As for the rice--ABSOLUTELY...it makes all the difference in the world. You must have the right amount of rice, with the correct amount of water in the rice cooker. If you are off on the amount of water by even a 1/4 to 1/2 cup----customers such as ourselves will know it instantly. Same for the amount of sushi vinegar. That is usually where the inconsistencies arise between restaurants, or for that matter, different locations of the same company.
Their yellowtail is a premium Amberjack Loin, that could be exchanged for a much less expensive grade and quality of yellowtail, but in a refreshing change of pace for this industry---Sansai refuses to do so.
The story about Drunken Fish aired on either Channel 2 or channel 4 about a month ago. It was actually a story on restaurants in the STL and their health inspections. Drunken Fish was one example they used. Reporters aired their health inspection from earlier in year, citing violations such as improper food temperatures, bug issues, employees not washing their hands regularly and handling ready-to-eat food with bare hands.
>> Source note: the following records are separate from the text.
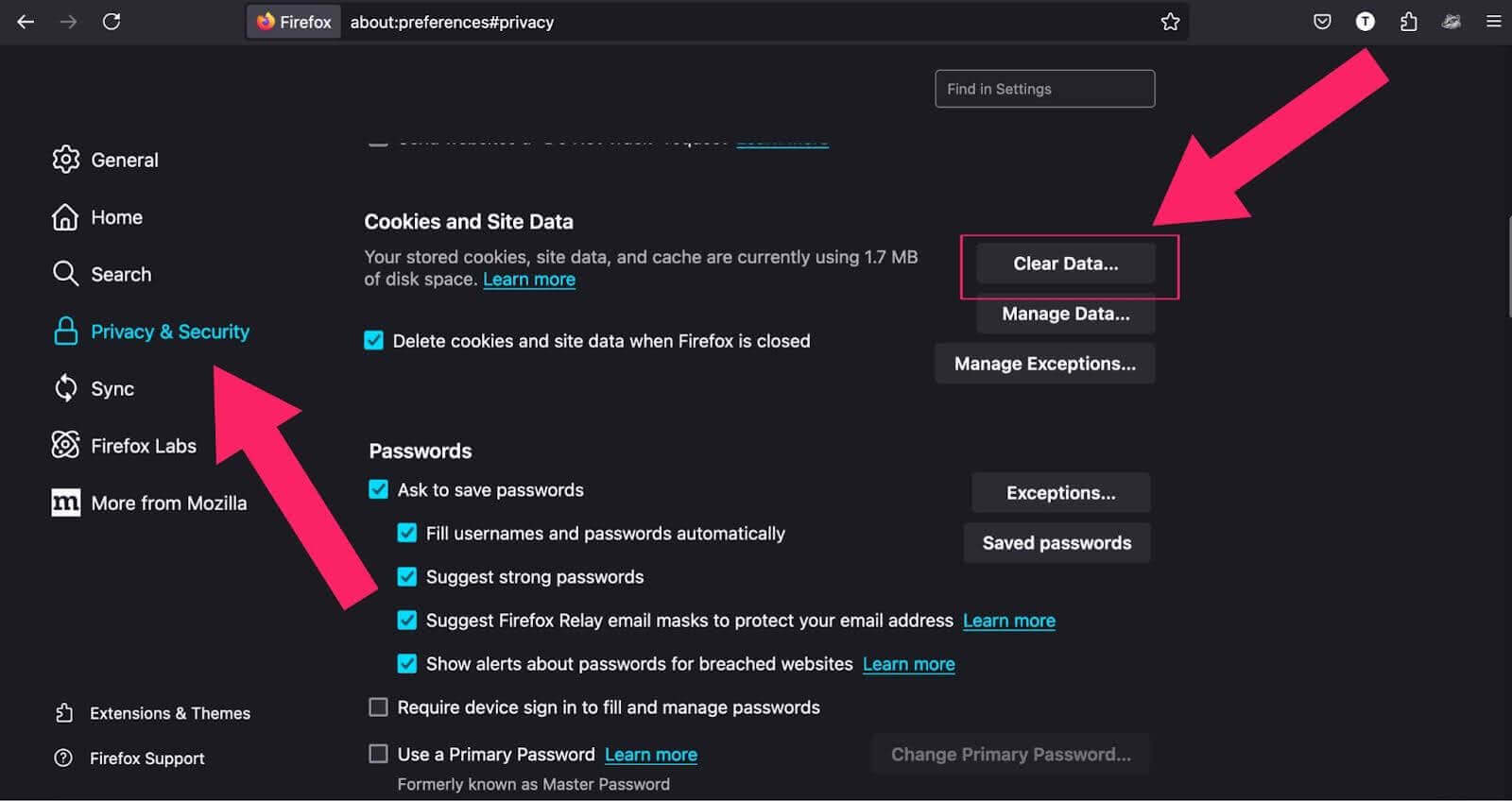1512x801 pixels.
Task: Bookmark this page with the star icon
Action: coord(1170,22)
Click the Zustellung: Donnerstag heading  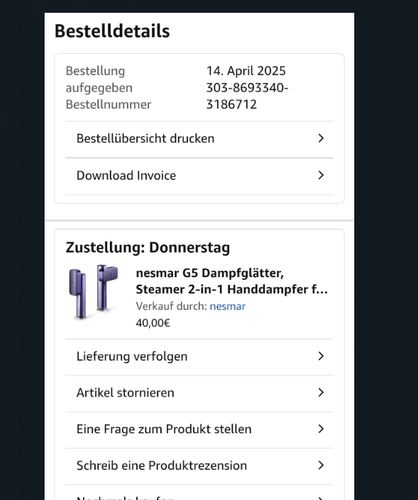click(148, 248)
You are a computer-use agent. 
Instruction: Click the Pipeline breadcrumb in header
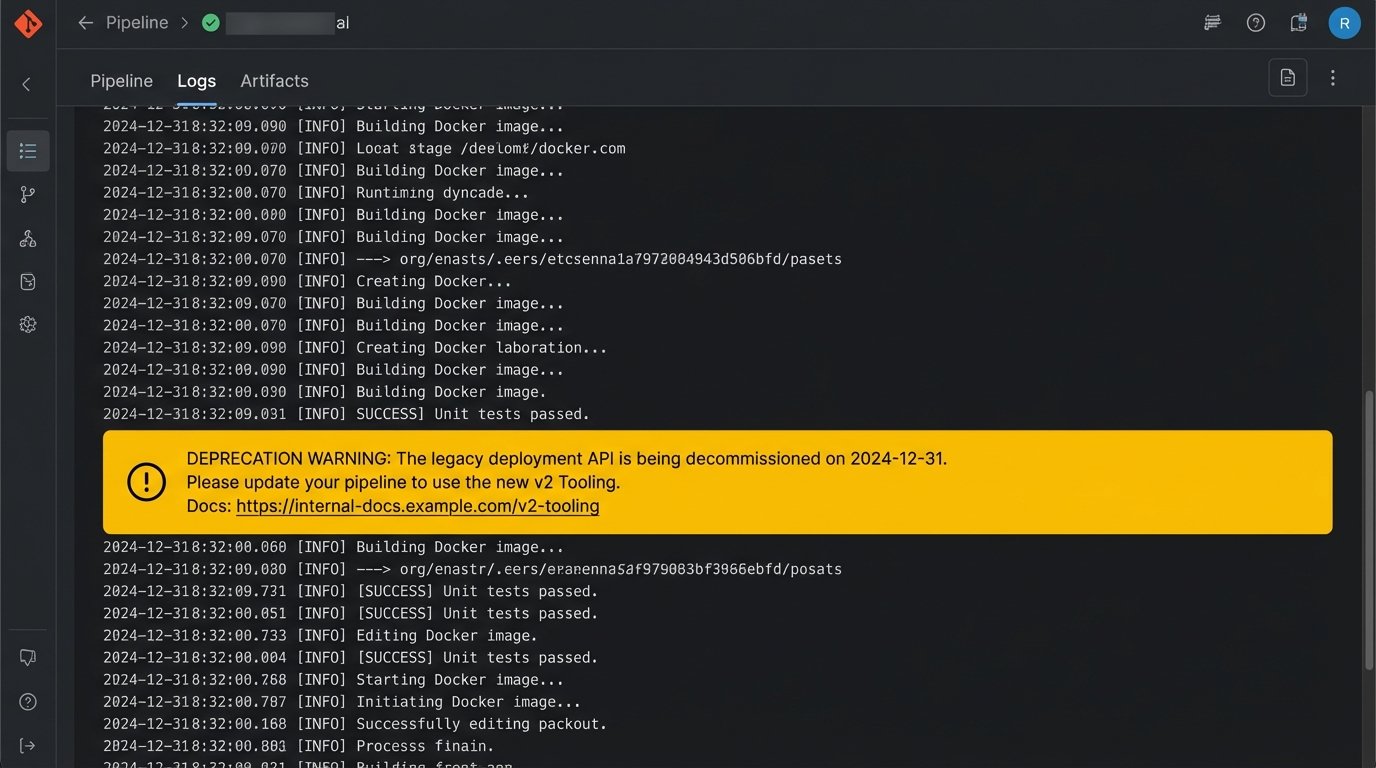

The owner was questioned off air, he said that these things would be taken care of expeditiously. Reporters went back recently with hidden cameras, and it showed the same thing happening---employees handling ready to serve food without gloves on. I will never walk in their door again, and I have passed the word to as many people as possible.
Lastly, I am a firm believer in giving a company not only complaints, but praise and suggestions as well. have you ever contacted Sansai to give any positive/negative feedback? If a company cares, they will listen with open ears, and hopefully take action to improve. But, as with any company, in any industry, no one can fix what they don't know about.